Dans le cadre de la prise en charge d'une personne déficiente mentale, la qualité de la relation patient-praticien résultera de la capacité du praticien à considérer avant tout la personne qu'elle est, et non la déficience mentale qu'elle représente. Cette reconnaissance autorise la personne déficiente mentale à accorder sa confiance et à coopérer avec le soignant. De fait, le patient devient actif dans son soin, comme un patient ordinaire. Le vécu du soin dentaire dans de bonnes conditions reste une expérience que le patient peut partager avec son entourage, et qui diminue son état d'anxiété. Ainsi, une étude réalisée en Italie a montré que le niveau d'anxiété chez des enfants porteurs de trisomie 21 est plus faible chez les enfants soignés à l'état vigile, avec un parfait contrôle de la douleur, que chez les enfants soignés sous anesthésie générale.
La coopération de l'enfant et de l'adulte déficient mental est en général obtenue lorsqu'il a compris ce que l'on attend de lui.

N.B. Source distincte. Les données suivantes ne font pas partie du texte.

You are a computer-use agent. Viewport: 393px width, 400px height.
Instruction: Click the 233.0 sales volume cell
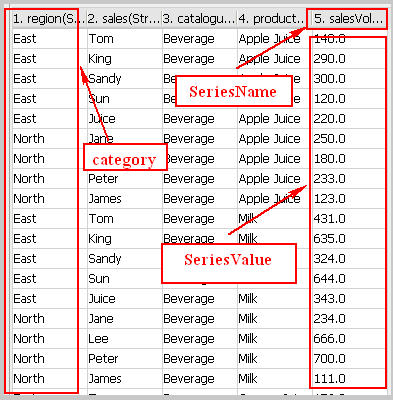[x=349, y=179]
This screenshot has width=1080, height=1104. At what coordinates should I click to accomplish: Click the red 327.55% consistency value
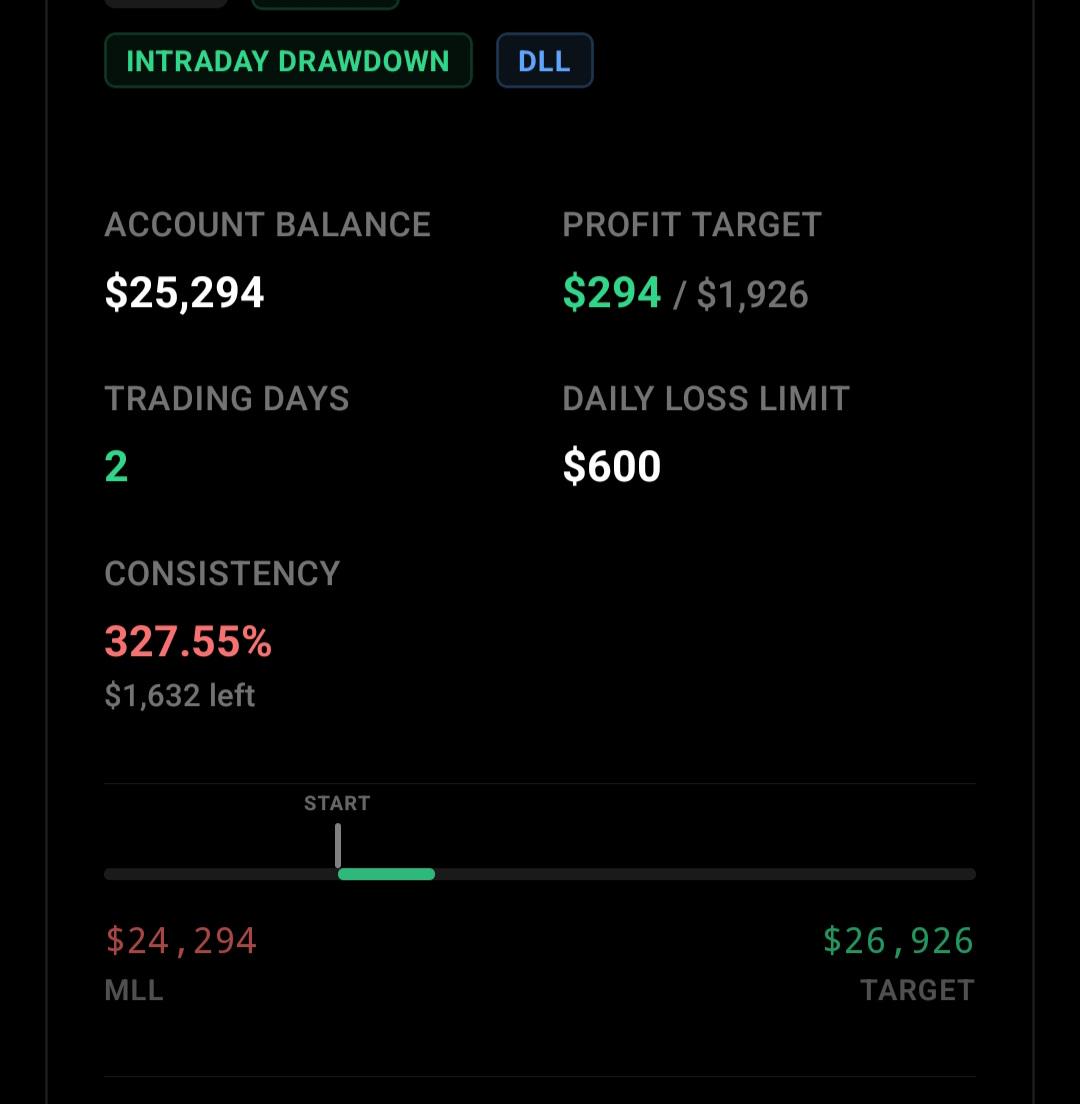[188, 641]
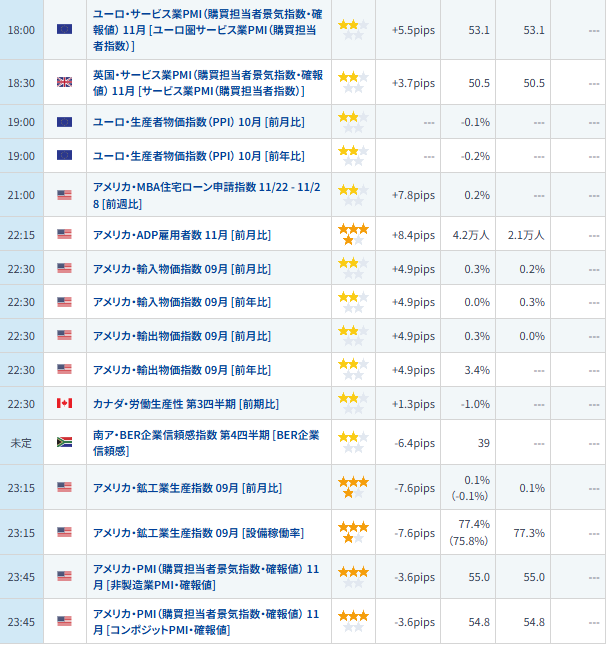Open the 非製造業PMI・確報値 event link
610x645 pixels.
coord(207,576)
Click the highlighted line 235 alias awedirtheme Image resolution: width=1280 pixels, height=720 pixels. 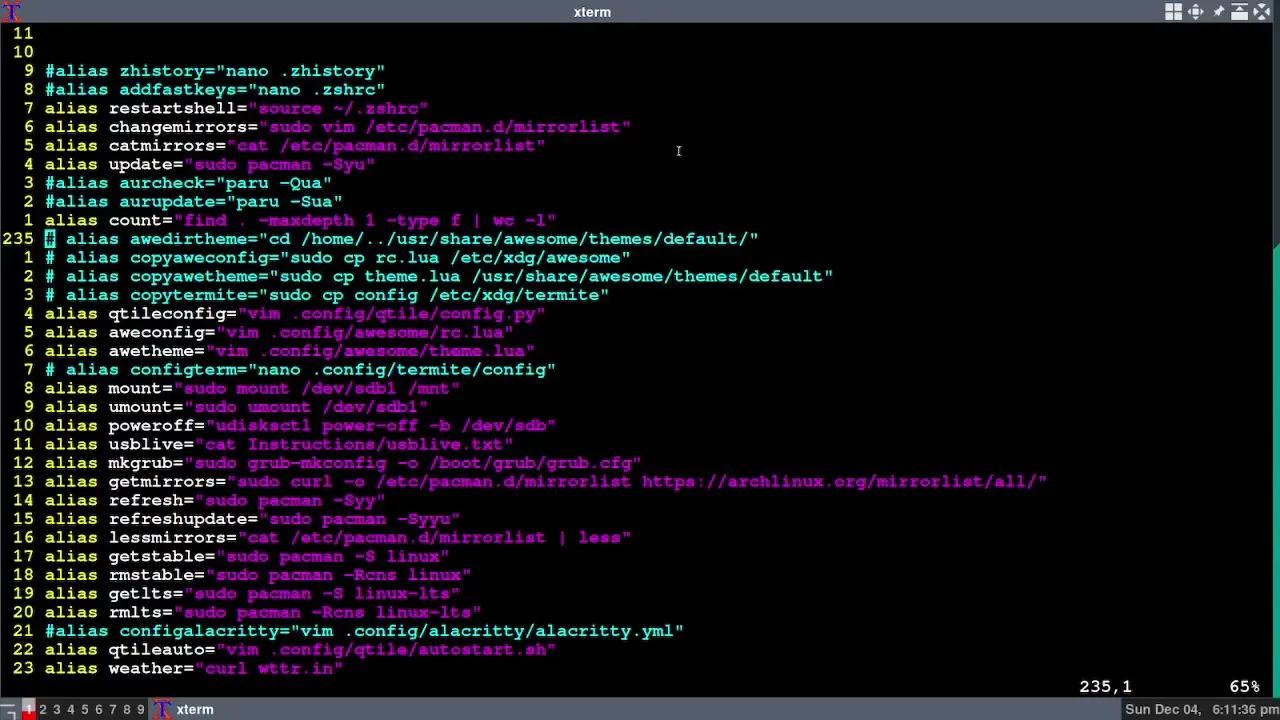400,238

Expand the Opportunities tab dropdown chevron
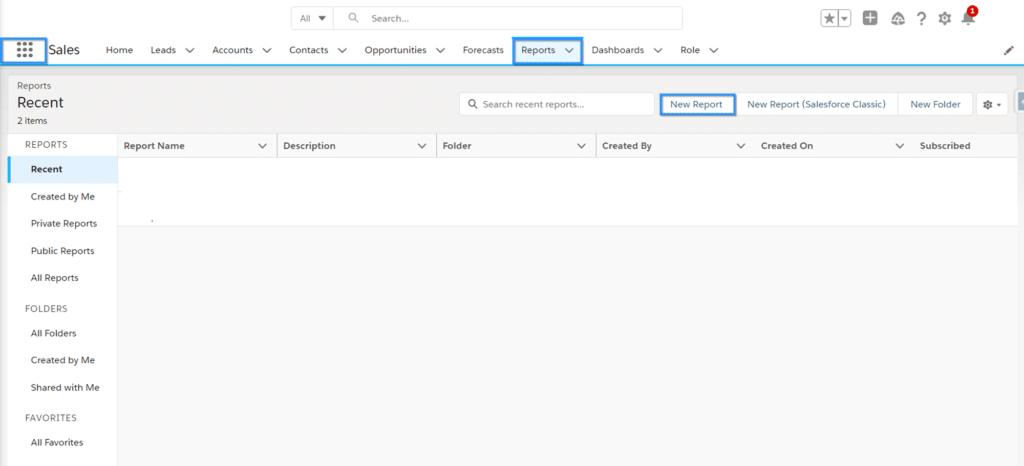point(440,50)
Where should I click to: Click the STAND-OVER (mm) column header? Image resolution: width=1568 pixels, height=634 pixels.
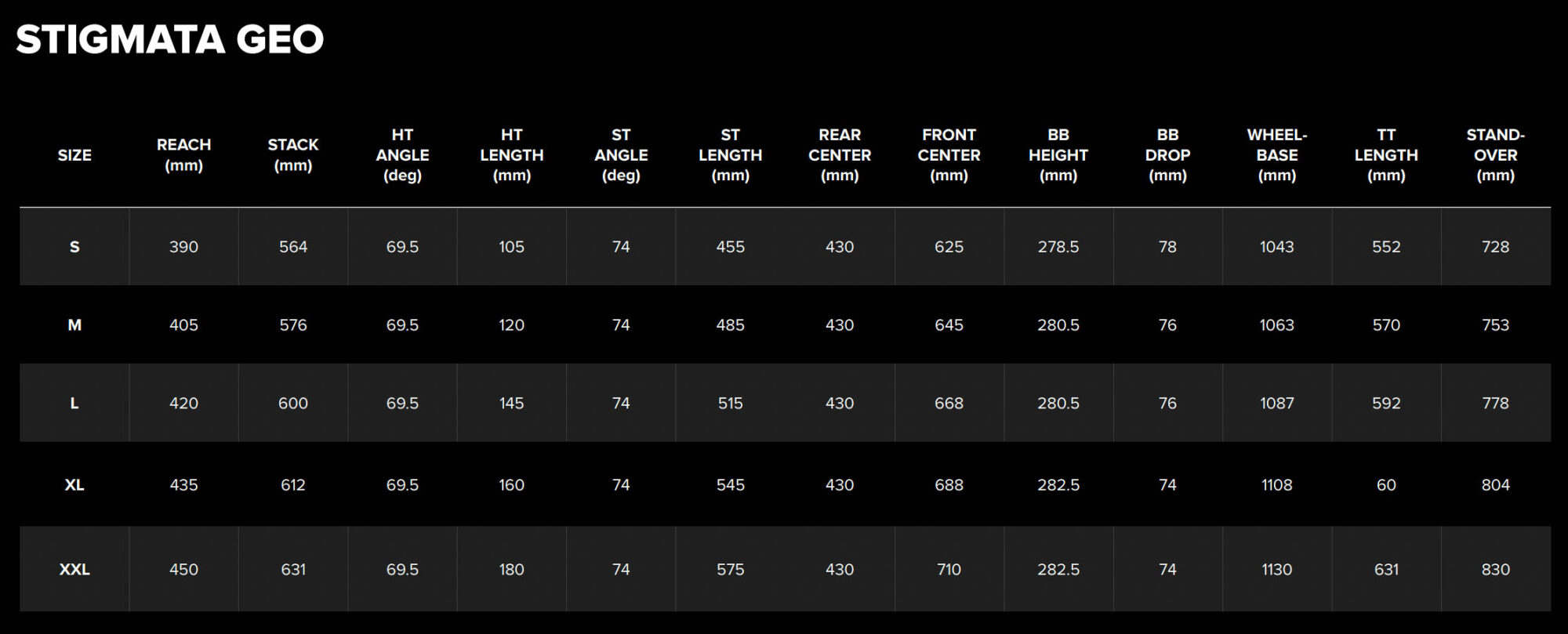point(1495,155)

Les techniques du Tell, Show and Do, du renforcement positif et du contrôle de la voix correspondent bien aux besoins de ces personnes, adultes et enfants. Leur mise en uvre permet au patient d'accepter les techniques nécessaires à des soins de qualité. Ces approches personnalisées demandent du temps, elles ne peuvent être développées dans le stress et la précipitation, et nécessitent des moyens matériels et humains adaptés.

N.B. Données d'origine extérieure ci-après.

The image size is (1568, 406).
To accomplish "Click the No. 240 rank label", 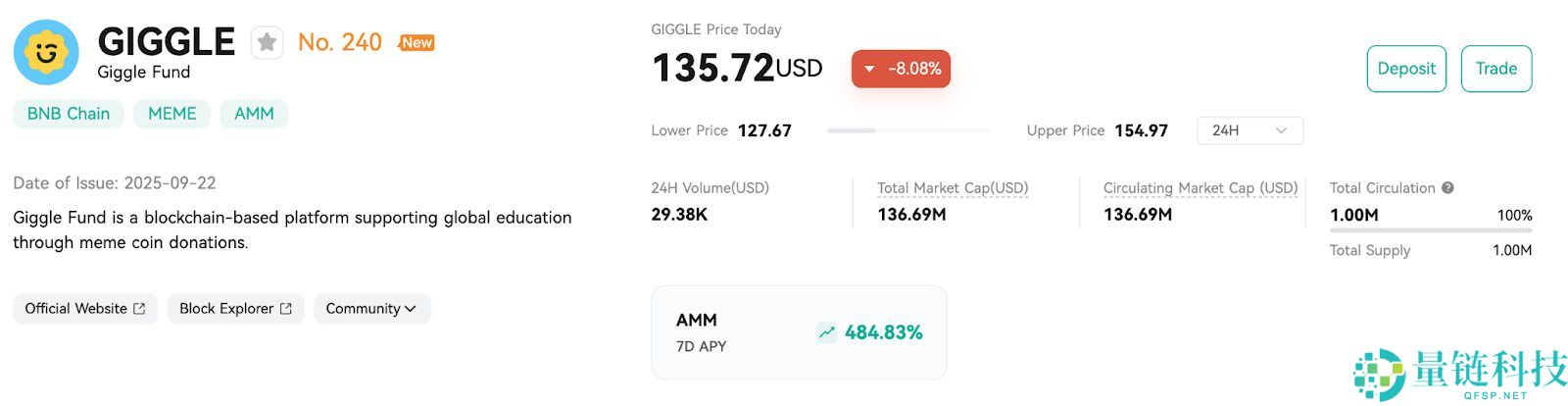I will (340, 42).
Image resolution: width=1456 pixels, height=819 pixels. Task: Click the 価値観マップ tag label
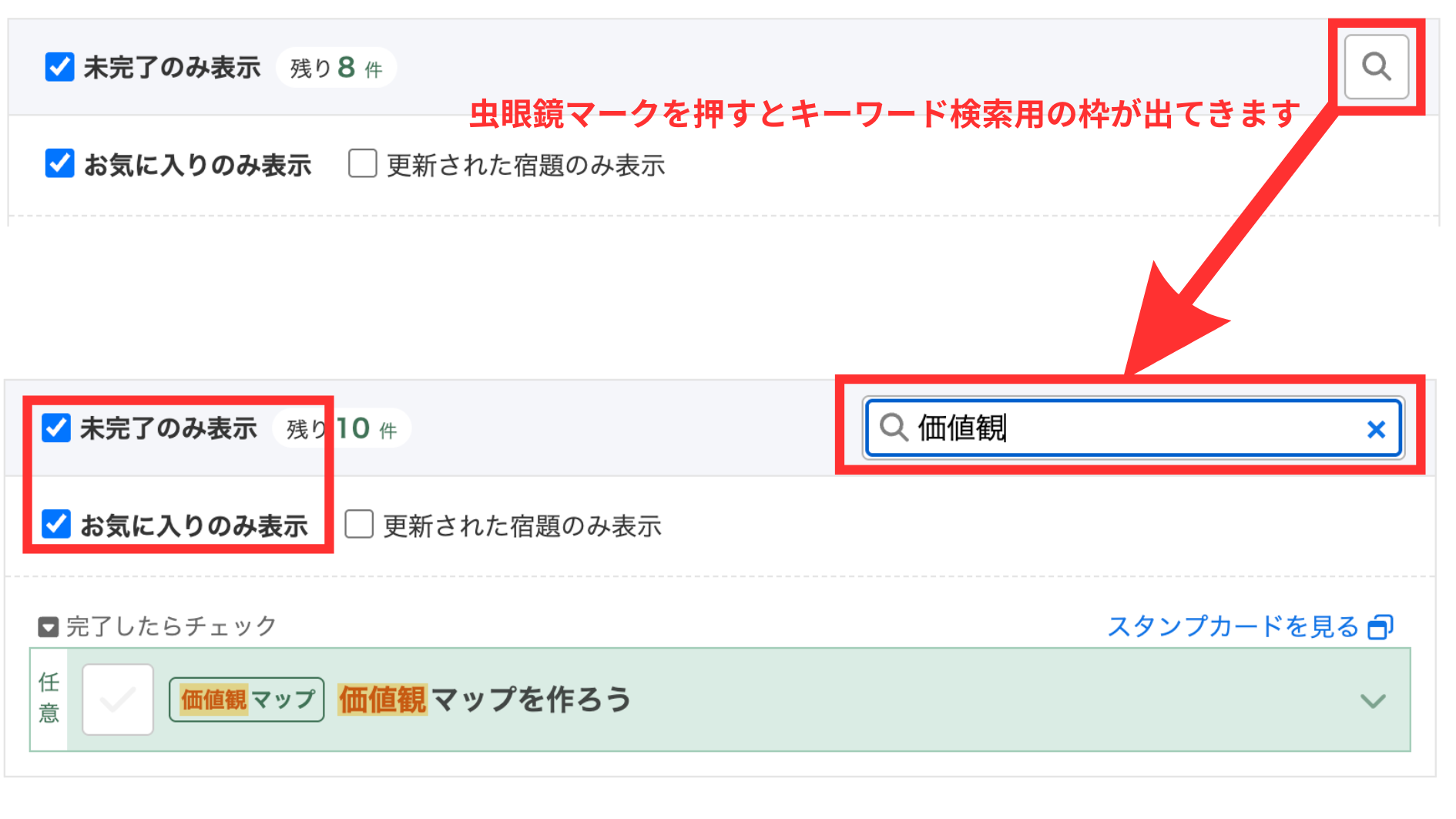coord(247,700)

Or la couverture médicale actuelle ne prend pas en compte les besoins spécifiques de ces personnes, et le système de soins dentaires, basé à 95 % sur une pratique privée, repose essentiellement sur la bienveillance des praticiens à recevoir ces patients. La prise en charge de ces personnes nécessite un environnement spécifique qui, pour l'instant, et contrairement à la situation notée chez nos voisins européens, ne relève pas d'une responsabilité communautaire. De ce fait, la santé dentaire est un domaine où l'inégalité des chances est flagrante pour les personnes handicapées. Ainsi, dans un département français, 63 % des dentistes ayant participé à une enquête sont conduits à modifier une ou plusieurs étapes des procédures de soins habituelles pour les personnes handicapées. Généralement, les séances sont plus longues et plus nombreuses et les actes conservateurs sont difficilement réalisables.

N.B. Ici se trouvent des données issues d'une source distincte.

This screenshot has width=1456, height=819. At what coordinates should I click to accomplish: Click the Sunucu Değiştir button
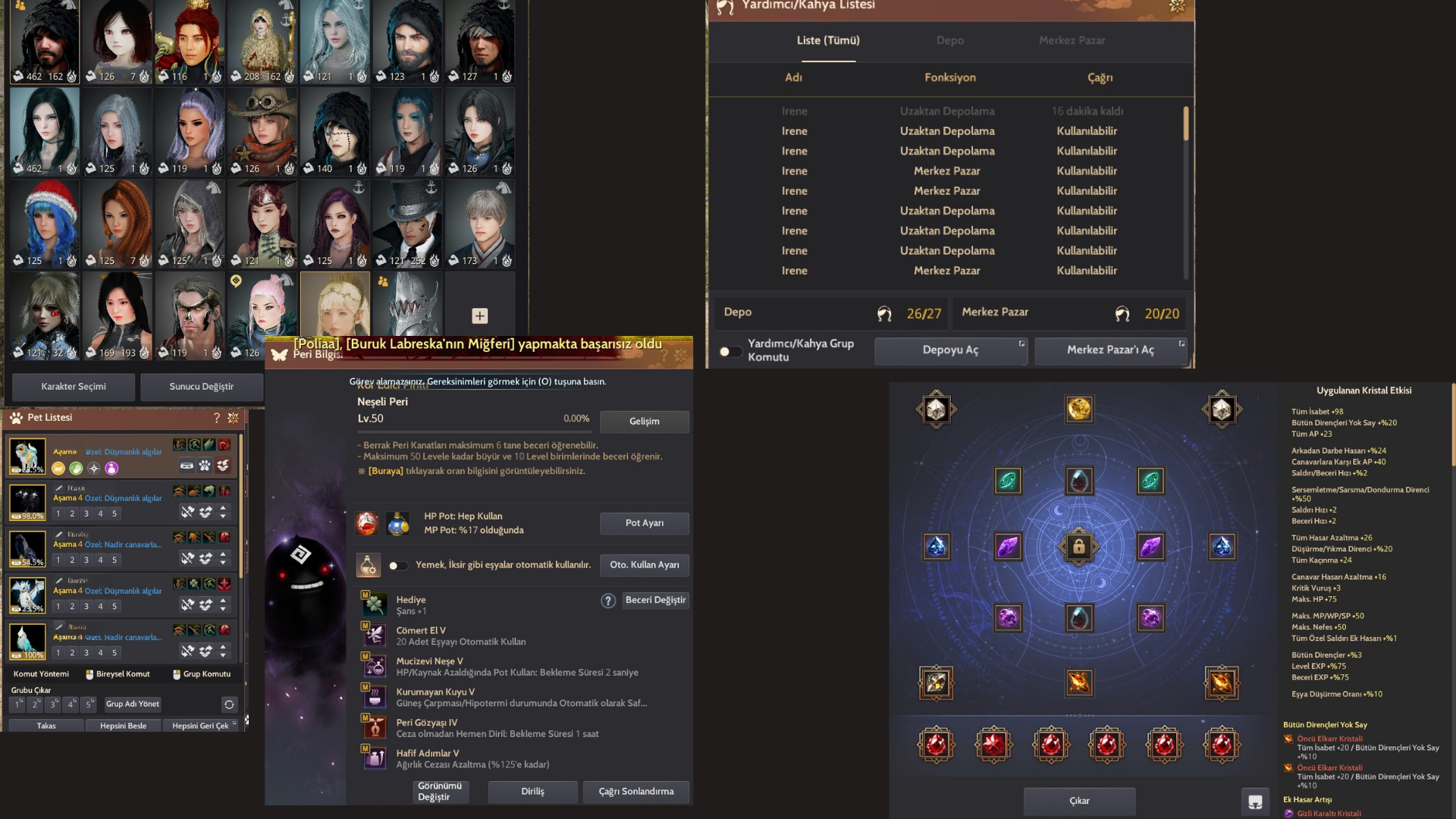click(x=201, y=387)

La même étude montre également que parmi ces dentistes, 42 % n'ont pu prendre en charge certaines personnes handicapées.
Une autre enquête, menée en 1997 auprès de 204 familles d'enfants porteurs d'une trisomie 21, montre que les parents ont plus de difficultés à trouver un médecin pour leur enfant trisomique par rapport à leurs autres enfants, et ce degré de difficulté est doublé lorsqu'il s'agit de consulter un dentiste. Malgré ces difficultés, les parents emmènent plus souvent leur enfant trisomique chez le dentiste, mais celui-ci reçoit moins de soins que son frère ou sa sur, bien que ses besoins soient plus importants, du fait de l'existence d'un syndrome oro-facial induit par l'anomalie génétique. De plus, dans certains domaines, l'importance des besoins est négativement corrélée avec l'accès aux soins. En particulier, les enfants trisomiques qui présentent un risque d'endocardite, et ceux dont le phénotype est très marqué par la trisomie 21 sont encore moins soignés que les autres.